L’antiquité a vingt ans

Projection, 31 mars 2012, 12h, Cinéma du Centre Pompidou.

Les Antiquités de Rome (1989) est le premier long métrage de Jean-Claude Rousseau. C’est aussi son premier film à trouver le chemin de diffusion en salle – une programmation, qui comprenait également La Vallée close, eut lieu au Studio des Ursulines à Paris en septembre 2000 avec la complicité de l’ACID (Association du Cinéma Indépendant pour sa Diffusion). Et c’est encore l’ACID qui, pour fêter ses vingt ans, reprogramme ce beau film de J.-C.R. samedi 31 mars à 12h dans la salle cinéma 1 du Centre Pompidou – en présence de l’auteur. Voici un texte que Prosper Hillairet écrivit à l’époque de la sortie du film.

Nouveau venu, qui cherches Rome en Rome. Et rien de Rome en Rome n’aperçois.

Jean‑Claude ROUSSEAU est allé à Rome. Qu’y-a‑t‑il cherché et qu’a‑t‑il aperçu ? Un film en est revenu.

On y voit Rome, ses monuments, ses rues, les chambres d’hôtel où ROUSSEAU est passé. La caméra cadre et montre peut‑être autant les chambres que les monuments. Des chambres, on aperçoit aussi un peu de Rome : un fronton, un bout de façade, un morceau d’église, un mur aveugle.

Les chambres communiquent peu avec la ville. Bien que le voyeur‑voyageur se mette à la fenêtre pour regarder, ce n’est pas vraiment fenêtre sur Rome. C’est par le son que la ville s’engouffre dans les chambres et que chambres et ville communiquent le plus.

Cependant, des correspondances visuelles s’établissent.
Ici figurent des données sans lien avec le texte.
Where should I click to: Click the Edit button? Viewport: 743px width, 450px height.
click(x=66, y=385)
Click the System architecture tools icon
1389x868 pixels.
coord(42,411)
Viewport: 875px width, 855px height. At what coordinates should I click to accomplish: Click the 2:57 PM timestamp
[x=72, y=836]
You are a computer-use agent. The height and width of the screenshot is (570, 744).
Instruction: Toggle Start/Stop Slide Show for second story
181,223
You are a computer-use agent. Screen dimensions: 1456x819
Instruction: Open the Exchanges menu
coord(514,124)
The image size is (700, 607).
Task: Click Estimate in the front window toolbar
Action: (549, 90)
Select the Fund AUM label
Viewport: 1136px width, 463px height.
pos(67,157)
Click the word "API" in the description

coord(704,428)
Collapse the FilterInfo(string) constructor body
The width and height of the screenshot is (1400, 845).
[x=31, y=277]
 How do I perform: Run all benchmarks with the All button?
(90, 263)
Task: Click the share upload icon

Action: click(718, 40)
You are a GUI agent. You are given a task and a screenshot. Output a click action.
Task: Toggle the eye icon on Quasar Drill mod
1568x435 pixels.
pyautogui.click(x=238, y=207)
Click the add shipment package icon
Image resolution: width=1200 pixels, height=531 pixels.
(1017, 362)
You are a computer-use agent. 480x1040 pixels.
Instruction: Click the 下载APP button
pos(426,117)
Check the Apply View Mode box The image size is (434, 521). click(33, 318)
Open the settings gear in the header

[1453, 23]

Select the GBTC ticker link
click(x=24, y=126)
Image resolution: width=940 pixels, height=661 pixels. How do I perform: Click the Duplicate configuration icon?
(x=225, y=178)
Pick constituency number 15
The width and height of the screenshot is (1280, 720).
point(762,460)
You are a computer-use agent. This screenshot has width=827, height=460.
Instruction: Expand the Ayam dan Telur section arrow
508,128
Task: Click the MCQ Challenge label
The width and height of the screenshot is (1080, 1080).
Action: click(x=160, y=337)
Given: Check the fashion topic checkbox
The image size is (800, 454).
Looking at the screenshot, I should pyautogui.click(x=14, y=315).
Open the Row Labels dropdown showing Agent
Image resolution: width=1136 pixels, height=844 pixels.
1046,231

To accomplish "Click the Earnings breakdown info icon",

Chaque lieu, monument, chambre a sa propre géographie, géométrie, lumière, Les trois premières parties ont leur figure géométrique : le cercle pour la Rotonde, le triangle pour la Pyramide, le carré pour le Forum de Trajan. Ces figures se distribuent tout le long du film, tissant des jeux d’analogies ou d’oppositions le triangle d’un fronton dans le cadre d’une fenêtre et un triangle lumineux sur le mur d’une chambre. Les figures géométriques forment et font communiquer la géographie des lieux, tout en étant soumises aux changements de la lumière qui devient événement dans le cadre de l’écran.

Le cercle et le carré sont les figures primordiales. Le carré surtout. Il est le lieu de l’échange. Cadre de l’écran lumineux, cadres des fenêtres. des miroirs, des portes. Il est lieu de passage, de communication. Passage de l’image, communication de la ville et des chambres (fenêtres). La chambre elle‑même est lieu du cadre les miroirs. qui forment des doubles et parfois introduisent des géographies improbables dans certaines chambres. Les chambres ouvrent peu sur la ville mais ouvrent sur elles‑mêmes par des miroirs.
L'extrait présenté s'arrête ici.